Summarize the passage on grocery pickup below in two sentences.

[[ EXERCISE PASSAGE, beginning ]]

Normally, I like shopping, especially at Hannaford’s or Wegman’s. But, when I shattered my wrist in early December and was homebound for one-and-one-half months, I was happy there was a Hannaford’s to Go. I was able to select exactly what I wanted, order it online, and one of my friends picked it up and brought it to me. My friends were complete jewels while I was down for the count – they ran my errands, cooked for me, helped me clean my condo, visited, texted, ferried me to surgeon visits and PT – any way I could reduce the burden of care is good, so far as I am concerned. I love to grocery shop, but I didn’t want to inconvenience my friends who were already doing so much. Hannaford’s to Go was a blessing. Though I am not yet cleared to drive, one of my friends takes me to Hannaford’s now so I can shop. After being homebound, it’s a treat to be among people again!
Sorry to hear this Susan. There are many reasons to love stop and go shopping, the handicapped and the overwhelmed and the injured come to mind, as I mentioned, and there are many people who just don’t like to go shopping. For me, it would be a loss. But everybody has to find their own path.

[[ EXERCISE PASSAGE, end ]]
[[ DATA UNDER STUDY, beginning ]]

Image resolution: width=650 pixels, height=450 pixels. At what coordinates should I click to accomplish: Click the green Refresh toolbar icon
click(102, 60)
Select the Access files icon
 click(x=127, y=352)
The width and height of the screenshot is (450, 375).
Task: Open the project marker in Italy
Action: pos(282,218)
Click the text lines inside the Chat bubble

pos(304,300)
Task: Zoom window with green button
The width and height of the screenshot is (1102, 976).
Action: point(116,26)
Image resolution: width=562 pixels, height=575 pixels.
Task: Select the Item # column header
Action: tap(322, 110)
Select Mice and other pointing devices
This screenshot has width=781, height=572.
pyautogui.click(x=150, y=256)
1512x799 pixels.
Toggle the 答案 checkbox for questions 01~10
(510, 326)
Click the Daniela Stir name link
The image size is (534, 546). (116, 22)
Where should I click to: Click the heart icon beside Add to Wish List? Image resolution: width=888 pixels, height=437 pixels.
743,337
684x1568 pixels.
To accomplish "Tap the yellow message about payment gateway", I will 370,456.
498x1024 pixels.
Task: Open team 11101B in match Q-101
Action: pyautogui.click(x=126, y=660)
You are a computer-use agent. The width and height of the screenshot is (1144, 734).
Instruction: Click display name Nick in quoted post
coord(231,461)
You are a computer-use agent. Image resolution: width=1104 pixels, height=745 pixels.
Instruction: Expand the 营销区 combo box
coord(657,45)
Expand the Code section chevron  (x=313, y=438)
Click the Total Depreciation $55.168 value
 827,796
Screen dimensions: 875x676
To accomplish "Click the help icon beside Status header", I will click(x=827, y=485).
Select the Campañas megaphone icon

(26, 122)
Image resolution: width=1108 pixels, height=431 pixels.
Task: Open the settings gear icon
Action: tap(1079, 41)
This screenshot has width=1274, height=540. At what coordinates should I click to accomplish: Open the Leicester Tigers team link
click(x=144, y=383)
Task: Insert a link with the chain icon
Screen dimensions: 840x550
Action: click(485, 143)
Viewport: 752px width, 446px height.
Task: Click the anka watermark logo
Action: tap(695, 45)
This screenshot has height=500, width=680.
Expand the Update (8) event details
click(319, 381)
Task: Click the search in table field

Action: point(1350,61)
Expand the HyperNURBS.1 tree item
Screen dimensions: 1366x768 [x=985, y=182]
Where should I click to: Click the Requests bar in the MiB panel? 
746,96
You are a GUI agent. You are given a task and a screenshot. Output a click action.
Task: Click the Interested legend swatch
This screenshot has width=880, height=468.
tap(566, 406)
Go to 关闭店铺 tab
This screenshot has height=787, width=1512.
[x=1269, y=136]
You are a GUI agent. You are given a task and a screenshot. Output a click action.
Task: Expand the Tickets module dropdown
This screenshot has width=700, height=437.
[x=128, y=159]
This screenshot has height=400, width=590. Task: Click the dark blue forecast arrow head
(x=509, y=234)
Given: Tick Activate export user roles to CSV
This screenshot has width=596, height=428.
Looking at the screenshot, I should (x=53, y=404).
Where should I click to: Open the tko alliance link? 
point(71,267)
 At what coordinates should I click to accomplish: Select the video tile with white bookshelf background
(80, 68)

[[ DATA UNDER STUDY, end ]]

- COMPLETED EXERCISE
After shattering a wrist in early December and being homebound for a month and a half, the first writer was grateful for Hannaford's to Go, which allowed friends who were already running errands, cooking, and driving the writer to appointments to pick up online orders without further inconvenience; now a friend takes the writer to Hannaford's to shop, a treat after being homebound. The reply expresses sympathy and notes that stop and go shopping serves the handicapped, the overwhelmed, the injured, and people who dislike shopping, but says it would be a loss for the responder and that everybody has to find their own path.